A set is a collection of values. Consider the following two sets:

- Set
`S`

contains 2, 4, 6, and 8 (and nothing else). - Set
`T`

contains the even integers that are greater than 0 and less than 10.

`S`

and `T`

are the same set, but they suggest different ways of implementing sets as data structures. The first definition explicitly lists the elements of the set, and is called an *extensional* definition. Typical set data structures follow the extensional definition by storing each of a set's elements in memory. For example, `S`

may be represented as the list `[2, 4, 6, 8]`

. The second definition states what properties distinguish set members from non-members, and is called an *intensional* definition. Such sets are represented by a function, called an *indicator function* or *characteristic function*, that maps the set's members to `True`

and non-members to `False`

. `T`

can be implemented as the function `\n -> n `mod` 2 == 0 && n > 0 && n < 10`

. You can read this function as saying, "n is in the set if it is even, greater than zero, and less than ten." The intensional definition of sets is given in `Set.hs`

like this:

`newtype Set = Set (Int -> Bool)`

That is, a `Set`

consists of an indicator function.

Indicator functions perform better than lists or hash tables in some situations. Indicator functions can encode large sets in a small amount of space, as long as the set has a simple description. For instance, the set of all `Int`

s is `Set (\_ -> True)`

, which takes up much less space than storing every `Int`

value in memory. Indicator functions sometimes lead to faster code, in particular by taking advantage of compiler optimizations that simplify functions. Understanding the performance tradeoffs requires familiarity with compiler optimizations. This is too large a subject to cover here; interested readers can investigate *short-cut fusion* for an example of how functions interact with compiler optimizations in practice.

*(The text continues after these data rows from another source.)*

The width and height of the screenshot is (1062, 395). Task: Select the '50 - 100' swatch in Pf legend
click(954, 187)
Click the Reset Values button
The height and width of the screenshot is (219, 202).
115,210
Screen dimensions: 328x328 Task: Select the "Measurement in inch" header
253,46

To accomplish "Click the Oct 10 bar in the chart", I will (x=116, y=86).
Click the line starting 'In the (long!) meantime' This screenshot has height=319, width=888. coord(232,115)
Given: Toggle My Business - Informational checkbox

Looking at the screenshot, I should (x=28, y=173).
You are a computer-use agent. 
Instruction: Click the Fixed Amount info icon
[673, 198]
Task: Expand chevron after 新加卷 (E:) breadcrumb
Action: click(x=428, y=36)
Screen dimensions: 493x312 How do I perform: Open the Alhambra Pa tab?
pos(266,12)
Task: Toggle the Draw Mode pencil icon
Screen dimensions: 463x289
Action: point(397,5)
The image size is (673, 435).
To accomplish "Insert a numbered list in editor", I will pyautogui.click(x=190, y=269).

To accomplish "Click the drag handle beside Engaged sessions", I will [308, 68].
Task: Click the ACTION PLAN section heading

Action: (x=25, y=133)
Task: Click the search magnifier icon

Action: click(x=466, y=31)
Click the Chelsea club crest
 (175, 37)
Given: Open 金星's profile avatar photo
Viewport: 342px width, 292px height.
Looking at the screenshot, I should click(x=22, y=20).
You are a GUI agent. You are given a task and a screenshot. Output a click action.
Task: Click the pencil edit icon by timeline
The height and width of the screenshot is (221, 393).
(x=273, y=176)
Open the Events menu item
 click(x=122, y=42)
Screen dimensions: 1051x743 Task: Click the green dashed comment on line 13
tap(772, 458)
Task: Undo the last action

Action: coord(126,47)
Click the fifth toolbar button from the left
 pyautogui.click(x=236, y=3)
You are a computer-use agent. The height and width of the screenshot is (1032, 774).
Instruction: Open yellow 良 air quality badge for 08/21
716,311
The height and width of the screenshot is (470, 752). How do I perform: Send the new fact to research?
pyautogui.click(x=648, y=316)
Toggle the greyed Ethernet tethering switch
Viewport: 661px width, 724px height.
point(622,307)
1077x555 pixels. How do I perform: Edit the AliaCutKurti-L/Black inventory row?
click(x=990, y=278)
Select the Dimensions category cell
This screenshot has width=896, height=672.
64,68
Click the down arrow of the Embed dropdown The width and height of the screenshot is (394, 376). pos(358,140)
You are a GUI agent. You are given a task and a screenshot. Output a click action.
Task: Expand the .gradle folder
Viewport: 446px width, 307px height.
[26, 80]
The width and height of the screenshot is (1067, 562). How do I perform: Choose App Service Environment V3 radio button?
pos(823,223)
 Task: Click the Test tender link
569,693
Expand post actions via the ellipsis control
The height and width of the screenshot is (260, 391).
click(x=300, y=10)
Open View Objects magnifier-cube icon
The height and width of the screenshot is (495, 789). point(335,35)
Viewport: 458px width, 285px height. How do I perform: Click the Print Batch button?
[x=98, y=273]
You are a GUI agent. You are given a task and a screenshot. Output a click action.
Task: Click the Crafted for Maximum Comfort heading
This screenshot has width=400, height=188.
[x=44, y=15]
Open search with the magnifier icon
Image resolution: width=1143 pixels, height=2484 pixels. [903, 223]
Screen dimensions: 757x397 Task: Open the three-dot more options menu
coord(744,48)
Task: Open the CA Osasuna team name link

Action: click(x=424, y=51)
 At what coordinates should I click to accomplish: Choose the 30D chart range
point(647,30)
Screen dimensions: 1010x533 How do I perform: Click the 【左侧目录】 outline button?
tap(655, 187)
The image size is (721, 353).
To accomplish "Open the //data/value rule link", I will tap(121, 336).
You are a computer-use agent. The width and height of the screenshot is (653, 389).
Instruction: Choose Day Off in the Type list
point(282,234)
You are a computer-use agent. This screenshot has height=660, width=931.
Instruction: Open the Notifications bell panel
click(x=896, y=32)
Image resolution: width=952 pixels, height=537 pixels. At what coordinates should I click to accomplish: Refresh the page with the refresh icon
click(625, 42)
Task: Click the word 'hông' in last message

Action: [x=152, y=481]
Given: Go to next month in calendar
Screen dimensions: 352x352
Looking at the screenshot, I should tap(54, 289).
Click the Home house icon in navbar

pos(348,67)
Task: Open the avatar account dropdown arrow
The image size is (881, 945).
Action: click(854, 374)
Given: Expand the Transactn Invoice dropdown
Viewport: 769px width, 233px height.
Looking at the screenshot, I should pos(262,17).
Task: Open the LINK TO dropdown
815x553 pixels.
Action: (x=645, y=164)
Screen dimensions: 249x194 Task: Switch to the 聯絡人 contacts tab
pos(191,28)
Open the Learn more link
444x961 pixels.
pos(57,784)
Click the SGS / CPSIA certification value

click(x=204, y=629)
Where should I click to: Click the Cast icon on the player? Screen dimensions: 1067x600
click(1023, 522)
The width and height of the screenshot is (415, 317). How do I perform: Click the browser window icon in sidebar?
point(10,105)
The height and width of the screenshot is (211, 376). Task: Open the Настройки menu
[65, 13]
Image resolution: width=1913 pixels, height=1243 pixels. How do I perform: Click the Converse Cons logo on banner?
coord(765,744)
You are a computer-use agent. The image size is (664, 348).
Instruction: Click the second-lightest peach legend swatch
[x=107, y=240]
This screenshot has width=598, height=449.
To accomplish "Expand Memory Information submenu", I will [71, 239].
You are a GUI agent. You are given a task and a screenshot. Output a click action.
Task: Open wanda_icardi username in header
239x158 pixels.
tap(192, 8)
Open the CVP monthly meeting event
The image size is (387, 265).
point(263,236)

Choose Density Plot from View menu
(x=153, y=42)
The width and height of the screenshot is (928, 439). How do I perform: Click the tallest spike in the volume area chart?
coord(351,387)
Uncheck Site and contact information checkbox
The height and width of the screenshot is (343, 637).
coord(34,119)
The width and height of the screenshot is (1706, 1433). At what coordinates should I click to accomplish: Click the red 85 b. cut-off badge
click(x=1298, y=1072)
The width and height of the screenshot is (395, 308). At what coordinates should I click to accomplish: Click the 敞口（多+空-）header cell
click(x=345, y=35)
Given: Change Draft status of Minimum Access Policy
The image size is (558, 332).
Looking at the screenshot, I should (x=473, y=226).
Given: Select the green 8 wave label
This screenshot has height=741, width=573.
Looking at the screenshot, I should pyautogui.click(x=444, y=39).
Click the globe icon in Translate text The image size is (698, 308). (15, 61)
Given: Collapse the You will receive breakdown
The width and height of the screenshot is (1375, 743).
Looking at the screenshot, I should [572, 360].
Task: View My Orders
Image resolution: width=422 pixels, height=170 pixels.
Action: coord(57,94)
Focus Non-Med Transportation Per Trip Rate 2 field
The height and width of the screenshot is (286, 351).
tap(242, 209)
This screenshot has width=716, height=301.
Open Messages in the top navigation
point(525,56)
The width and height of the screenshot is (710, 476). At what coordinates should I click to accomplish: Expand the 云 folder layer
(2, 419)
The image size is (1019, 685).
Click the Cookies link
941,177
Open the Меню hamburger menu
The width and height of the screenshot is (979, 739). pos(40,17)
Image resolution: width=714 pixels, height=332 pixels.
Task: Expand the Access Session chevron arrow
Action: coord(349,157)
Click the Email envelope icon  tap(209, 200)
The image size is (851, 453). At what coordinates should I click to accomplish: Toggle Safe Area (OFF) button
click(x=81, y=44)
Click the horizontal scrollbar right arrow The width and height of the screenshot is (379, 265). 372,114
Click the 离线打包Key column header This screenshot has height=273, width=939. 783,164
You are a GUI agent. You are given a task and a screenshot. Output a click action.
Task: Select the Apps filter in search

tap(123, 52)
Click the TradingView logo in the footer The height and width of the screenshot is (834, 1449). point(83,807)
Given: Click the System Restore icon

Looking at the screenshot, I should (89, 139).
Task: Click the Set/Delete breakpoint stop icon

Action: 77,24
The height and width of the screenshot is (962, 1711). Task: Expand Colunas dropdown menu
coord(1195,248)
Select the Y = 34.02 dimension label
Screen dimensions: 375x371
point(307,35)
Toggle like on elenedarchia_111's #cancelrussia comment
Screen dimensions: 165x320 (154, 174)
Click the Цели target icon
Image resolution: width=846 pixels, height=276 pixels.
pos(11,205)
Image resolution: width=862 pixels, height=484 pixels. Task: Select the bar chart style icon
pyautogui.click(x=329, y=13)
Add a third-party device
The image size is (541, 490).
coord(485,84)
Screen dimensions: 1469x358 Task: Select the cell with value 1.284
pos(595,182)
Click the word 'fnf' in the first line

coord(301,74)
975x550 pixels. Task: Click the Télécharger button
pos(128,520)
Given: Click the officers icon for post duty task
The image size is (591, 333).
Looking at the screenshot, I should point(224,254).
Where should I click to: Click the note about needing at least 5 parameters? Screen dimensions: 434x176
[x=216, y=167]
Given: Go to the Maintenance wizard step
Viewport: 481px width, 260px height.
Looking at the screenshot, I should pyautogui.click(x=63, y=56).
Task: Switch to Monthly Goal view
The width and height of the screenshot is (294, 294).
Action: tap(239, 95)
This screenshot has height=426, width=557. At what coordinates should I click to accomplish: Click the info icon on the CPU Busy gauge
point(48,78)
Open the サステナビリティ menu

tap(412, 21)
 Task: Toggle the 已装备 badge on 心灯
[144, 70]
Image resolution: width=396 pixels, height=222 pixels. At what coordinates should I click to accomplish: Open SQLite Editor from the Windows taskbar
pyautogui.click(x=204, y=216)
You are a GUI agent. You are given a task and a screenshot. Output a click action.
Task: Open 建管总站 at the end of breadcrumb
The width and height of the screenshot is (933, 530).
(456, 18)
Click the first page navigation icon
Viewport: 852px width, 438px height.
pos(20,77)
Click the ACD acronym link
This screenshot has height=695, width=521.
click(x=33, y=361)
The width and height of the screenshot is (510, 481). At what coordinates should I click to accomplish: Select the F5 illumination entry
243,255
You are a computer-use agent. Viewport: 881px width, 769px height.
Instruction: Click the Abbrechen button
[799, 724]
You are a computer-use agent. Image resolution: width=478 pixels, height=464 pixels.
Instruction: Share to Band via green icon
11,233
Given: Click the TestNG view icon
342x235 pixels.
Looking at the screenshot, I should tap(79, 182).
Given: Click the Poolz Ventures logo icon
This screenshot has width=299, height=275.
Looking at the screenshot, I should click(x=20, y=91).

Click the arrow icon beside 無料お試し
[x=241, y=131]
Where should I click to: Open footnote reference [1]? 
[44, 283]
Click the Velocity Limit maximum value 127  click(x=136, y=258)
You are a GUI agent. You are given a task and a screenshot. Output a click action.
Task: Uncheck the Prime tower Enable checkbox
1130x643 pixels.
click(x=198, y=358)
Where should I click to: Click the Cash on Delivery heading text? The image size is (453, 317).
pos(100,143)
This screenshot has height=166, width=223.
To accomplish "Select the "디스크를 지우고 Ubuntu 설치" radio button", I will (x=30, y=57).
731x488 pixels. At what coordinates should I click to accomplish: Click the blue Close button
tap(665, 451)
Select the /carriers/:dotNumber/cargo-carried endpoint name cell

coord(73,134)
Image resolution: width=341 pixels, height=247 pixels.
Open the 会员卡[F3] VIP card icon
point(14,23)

As practice, implement the functions in `Set.hs`

whose bodies are undefined. Recall that an indicator function represents a statement of the form "The set contains a given integer, n, if ..."; several of the functions boil down to completing the statement and translating it to an indicator function.

Property checks for testing your implementation are in `CheckSet.hs`

. To check your implementation, run

`runhaskell CheckSet.hs`

and verify in the output that all tests pass.

## Bounded Sets

Indicator functions do one thing: test whether a value is in the set. From the previous exercise, you can see that operations such as set union are easy to define using indicator functions. However, many operations are unreasonably difficult to define this way. For instance, the only way to decide whether a set is empty is to test, individually, whether every `Int`

value is in the set.

When it's known in advance that a set's members will fall into a small range of integer values, we can annotate sets with range information and simply ignore the set elements outside the range. In `BoundedSet.hs`

, the data type `BoundedSet`

is defined for this purpose.

`data BoundedSet = BoundedSet Int Set`

We define a `BoundedSet b s`

to mean the set of numbers that are both in the range `0`

through `b`

, inclusive, and in set `s`

. It is now reasonably efficient to loop over all of the set's elements. An example of such a loop is `boundedSetToList`

, which returns a list of set members. This code is almost a straightforward translation of the above definition.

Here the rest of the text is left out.